Lucid Culture

JAZZ, CLASSICAL MUSIC AND THE ARTS IN NEW YORK CITY

A Gorgeous, New York-Centric Album and a Drom Show From Bassist Manel Fortià

There haven’t been a lot of jazz triplebills in New York this year, unless you count the option of spending from early evening to the wee hours at Smalls. A much more briskly paced, enticing jazz triplebill is happening this May 21 at 6:30 PM at Drom, where the duo of Greek vibraphonist Christos Rafalides and pianist Giovanni Mirabassi open the night, followed by ubiquitously tuneful Spanish bassist Manel Fortia and his band and then poignant, captivating Greek singer Eleni Arapoglou. You can get in for twenty bucks in advance.

Fortià’s new album Despertar (which could translate either as “awakening” or “waking up,” depending on context) is streaming at Spotify. It’s a gorgeously picturesque, immersively nocturnal, sometimes deviously funny New York-themed dreamscape: it wouldn’t be an overstatement to compare this to anything Fortià’s compatriot Chano Dominguez has released lately.

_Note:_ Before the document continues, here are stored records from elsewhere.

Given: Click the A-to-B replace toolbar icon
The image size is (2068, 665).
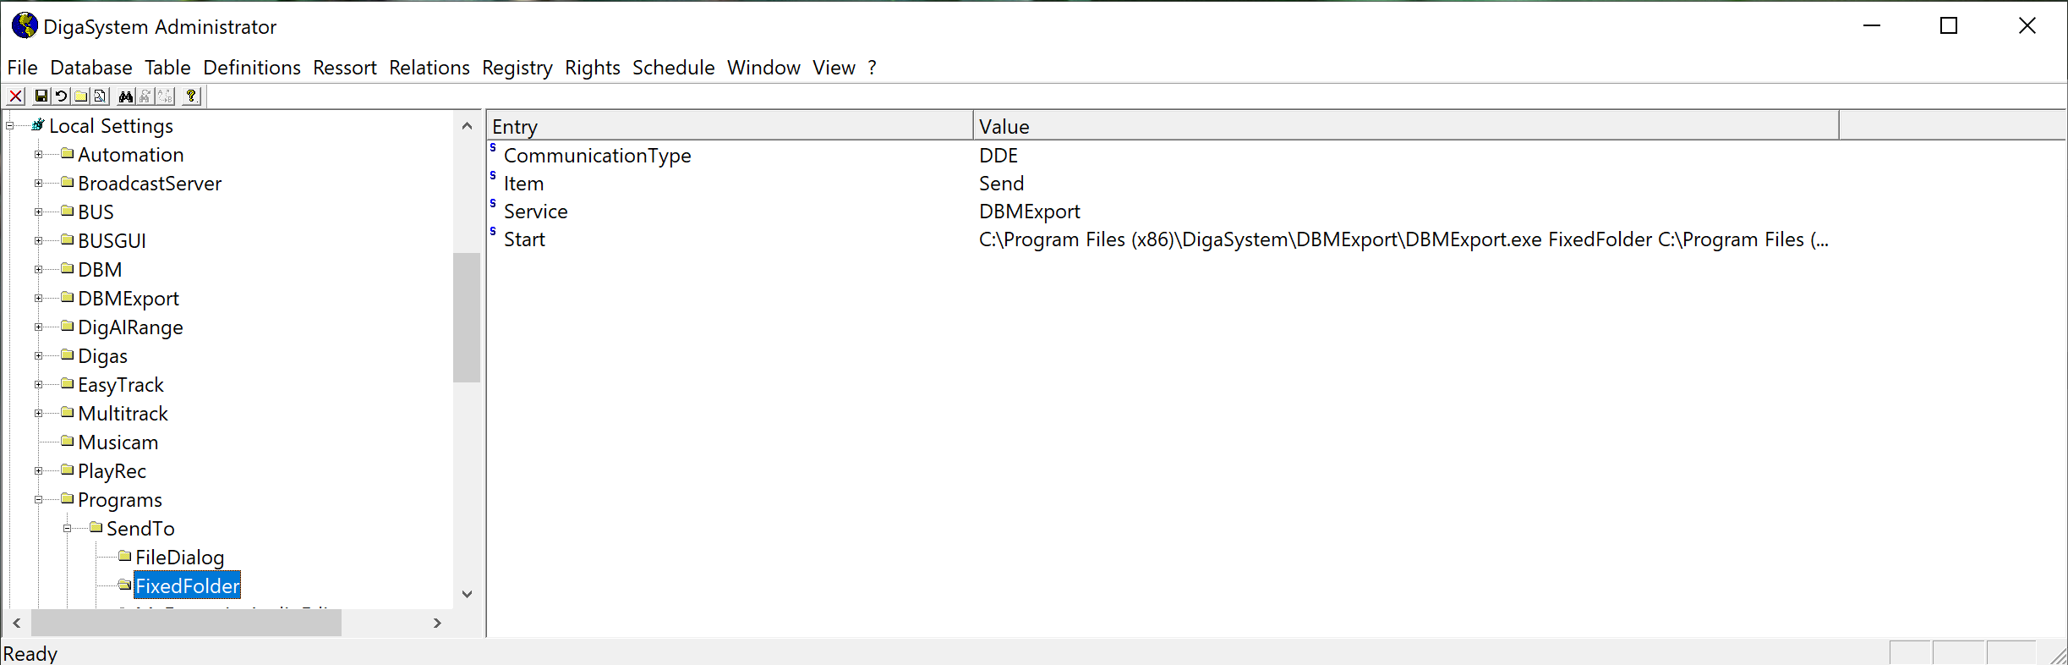Looking at the screenshot, I should (x=165, y=96).
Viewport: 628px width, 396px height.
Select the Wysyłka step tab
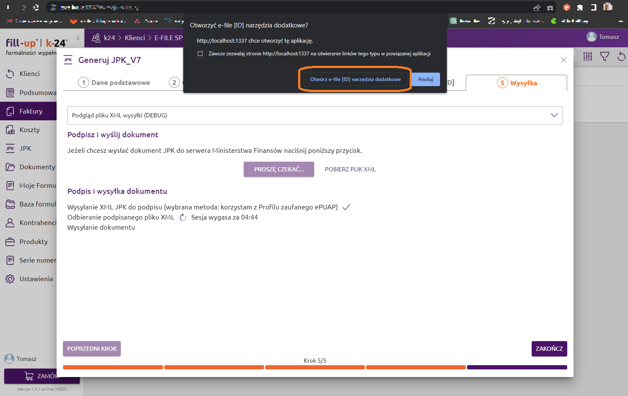517,83
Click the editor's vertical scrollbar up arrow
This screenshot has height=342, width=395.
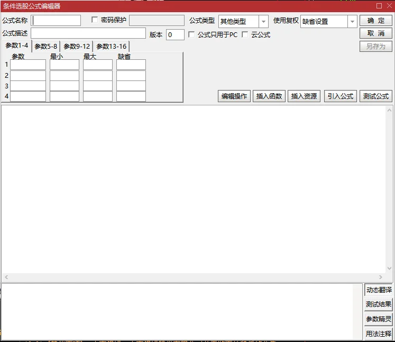[x=389, y=110]
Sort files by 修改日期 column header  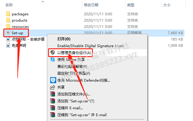click(x=91, y=5)
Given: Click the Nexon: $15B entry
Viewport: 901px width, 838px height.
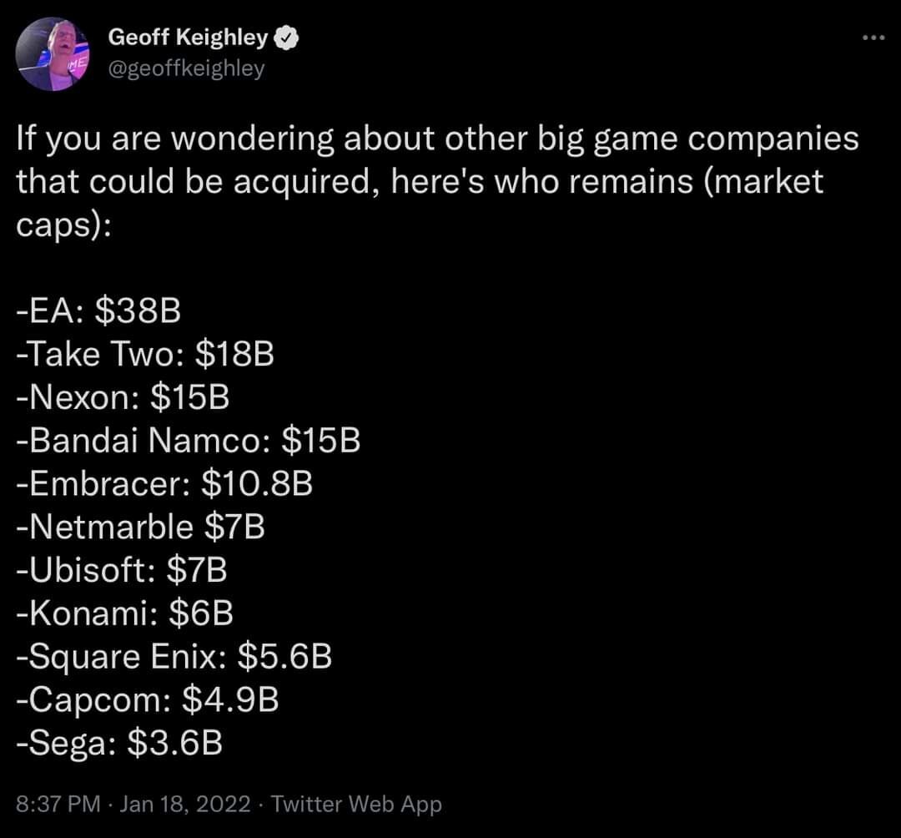Looking at the screenshot, I should 123,396.
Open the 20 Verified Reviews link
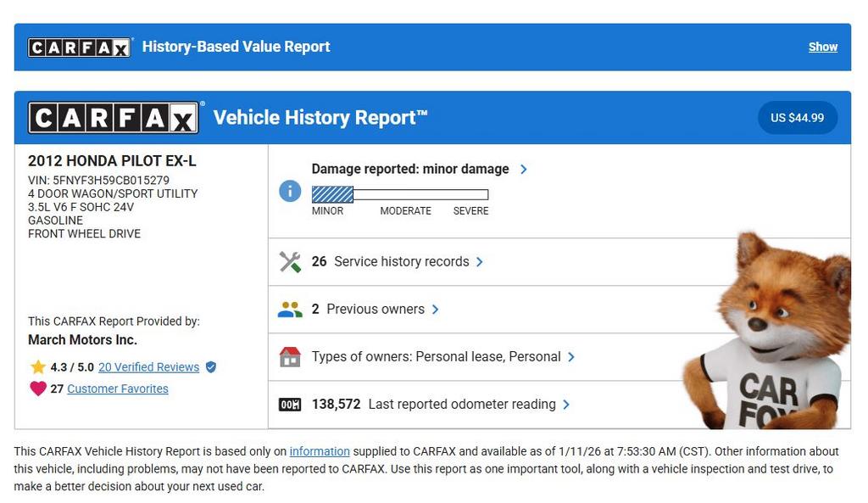 [148, 367]
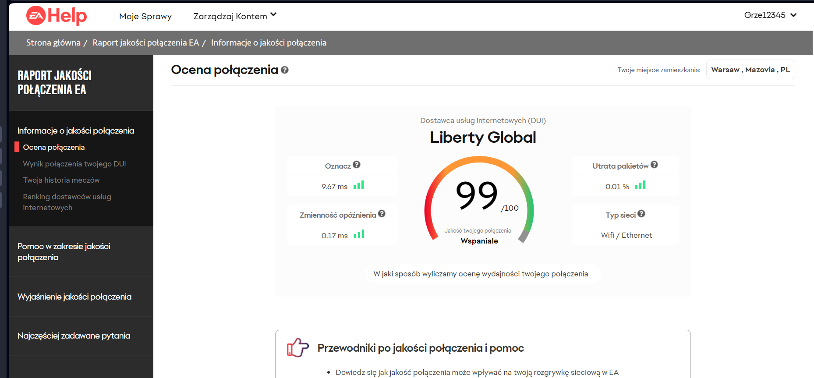
Task: Open Ranking dostawców usług internetowych
Action: pos(67,202)
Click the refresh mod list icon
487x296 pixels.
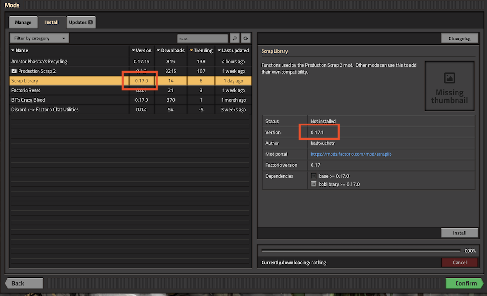pyautogui.click(x=245, y=38)
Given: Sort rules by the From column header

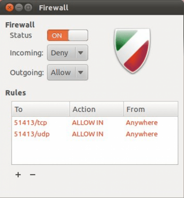Looking at the screenshot, I should coord(151,109).
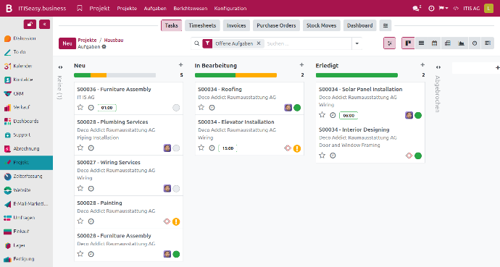Toggle the grey status circle on Plumbing Services
The width and height of the screenshot is (500, 267).
(176, 148)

The first number, Dormir has a dark, spacious sense of anticipation, Fortià’s bass gently puncturing the glistening resonance of Marco Mezquida’s piano over drummer Raphaël Pannier’s meticulous brushwork.

Circular – possibly the first-ever jazz portrait of the JFK airport airtrain – has an elegantly undulating sway and a glistening forward drive that grows more hypnotic as the piano and drums build a spiraling, clustering intensity. Traveling underground has seldom been as picturesque – the ending is too spot-on to give away.

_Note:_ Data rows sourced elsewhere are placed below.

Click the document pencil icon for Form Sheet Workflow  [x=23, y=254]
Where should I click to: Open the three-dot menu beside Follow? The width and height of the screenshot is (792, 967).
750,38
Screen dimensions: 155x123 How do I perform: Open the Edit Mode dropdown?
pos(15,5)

Saudades – Fortià’s shout-out to his old stomping ground in Astoria – has a spring-loaded 12/8 groove, the bassist pulling tensely away from the center as Mezquida ripples enigmatically and Pannier weaves mysteriously in and out of the picture. Like an awful lot of musicians, Fortià’s decision to leave New York was emotionally fraught.

The slow, raptly Harlem-themed Espiritual has a hushedly syncopated oldtime gospel melody and another ending that’s too good to spoil. Fortià’s bass dances tersely over a single, portentous piano chord as the glistening nocturne, El Día Después begins, then Mirabassi builds somber atmosphere in tandem with Pannier’s muted brushwork, up to a terse, spring-loaded bass solo. It’s an understatedly haunting requiem for the 2017 Barcelona train bombing.

Crescente comes across more as a lively depiction of Grand Central passengers strolling to weekend trains than of any kind of afterwork pandemonium – although Pannier’s Metro North beats are priceless. A rumbling circularity gives way to a Piazzolla-esque anthem in Aires de Libertad, a Prospect Park pastorale.

Simple – a salute to the Colombian neighborhood in Jackson Heights – is an exuberantly crescendoing, folk-tinged jazz waltz. Fortià winds up the album with the title cut, shifting from a series of suspenseful intros to a tiptoeing bass solo and a triumphant, raga-esque coda. Let’s hope this brilliant band stays together and we can hear more from them.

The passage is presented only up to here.